10. KEY PEARLS & CLINICAL TRAPS¶
- Transscrotal aspiration or biopsy of a testicular mass should never be performed.
- Such scrotal violation may result in tumor seeding of the scrotum or inguinal lymph nodes.
- A solid mass identified on ultrasound should be considered malignant until otherwise proven.
- Seminomas never secrete AFP.
- A patient with a seminoma with elevation of AFP should be approached as having a nonseminomatous GCT.
- Approximately 95% of newly diagnosed patients with testicular GCTs will be cured.
- Testicular cancer has been called a model for a curable neoplasm.
10.1 Diagnostic Clues¶
- A painless testicular mass is the primary landing zone of left paraaortic lymph nodes inferior to the left renal vessels.
- A solid mass identified on ultrasound should be considered malignant until otherwise proven.
- On ultrasound, a testicular GCT is hypoechoic and may be multifocal.
- Transscrotal aspiration or biopsy of a testicular mass should never be performed.
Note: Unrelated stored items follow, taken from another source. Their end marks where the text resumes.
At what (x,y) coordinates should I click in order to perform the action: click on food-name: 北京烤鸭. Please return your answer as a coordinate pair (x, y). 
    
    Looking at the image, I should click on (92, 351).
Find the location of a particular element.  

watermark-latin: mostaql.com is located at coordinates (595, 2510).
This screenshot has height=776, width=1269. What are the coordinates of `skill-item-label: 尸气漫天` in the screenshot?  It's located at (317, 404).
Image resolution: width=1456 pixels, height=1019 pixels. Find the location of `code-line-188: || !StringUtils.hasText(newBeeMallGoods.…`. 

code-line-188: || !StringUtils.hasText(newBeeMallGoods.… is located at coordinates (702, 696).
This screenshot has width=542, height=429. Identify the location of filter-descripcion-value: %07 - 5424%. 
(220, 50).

- Such scrotal violation may result in tumor seeding of the scrotum or inguinal lymph nodes.
Flowcharts & Algorithms¶
Reproduced from Harrison's 22nd Edition.
Flowchart 1¶

Caption: FIGURE 93-1 Stage-based management of testicular germ cell tumor.
Figures & Illustrations¶
Reproduced from Harrison's 22nd Edition.
Figure 1¶

Caption: FIGURE 93-1 (Continued) — Figure 93-1: Stage-based management of testicular germ cell tumor. The algorithm stratifies treatment options (Active Surveillance, Adjuvant Chemotherapy, Radiation Therapy, Retroperitoneal Lymph Node Dissection, or Cisplatin-based Chemotherapy) based on tumor type (Seminoma vs. Nonseminomatous GCT) and clinical stage (I, II, III).
Generated from Harrison's Principles of Internal Medicine, 22nd Edition.